By: Liz Baessler
Black leaf spot, also sometimes known as shot hole disease, is a problem that affects all stone fruit trees, including cherries. It isn’t as serious on cherries as it is on some other fruit trees, but it’s still best if it’s avoided. Keep reading to learn more about how to manage black leaf spot and shot hole disease on cherry trees.
Cherry black leaf spot is a disease caused by the bacterium Xanthomonas arboricola var. pruni, also sometimes referred to as Xanthomonas pruni. It affects only stone fruits, and while it is most common on plums, nectarines, and peaches, it is also known to affect cherry trees.

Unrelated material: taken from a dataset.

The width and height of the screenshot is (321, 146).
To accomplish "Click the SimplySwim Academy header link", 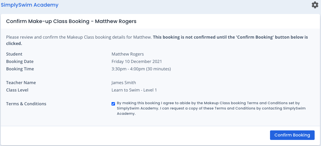I will click(x=30, y=5).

Cherry trees that fall victim to black leaf spot first exhibit symptoms as small, irregularly shaped spots of pale green or yellow on the undersides of leaves. These spots soon bleed through to the upper side and darken to brown, then black. Eventually, the diseased area falls out, earning the disease the name “shot hole.”
There may still be a ring of affected tissue around the hole. Often, these spots cluster around the leaf tip. If the symptoms become severe, the whole leaf will drop from the tree. Stems may also develop cankers. If the tree becomes infected early in the growing season, fruit may develop in strange, distorted shapes.
Though the symptoms may sound bad, cherry shot hole is not a very serious disease. This is good news, because there does not yet exist an effective chemical or antibacterial control.
The best method of prevention is to plant trees that are resistant to the bacterium. It’s also a good idea to keep your cherry trees well fertilized and watered, because a stressed tree is always more likely to succumb to a disease. Even if you do see signs of infection, however, it’s not the end of the world.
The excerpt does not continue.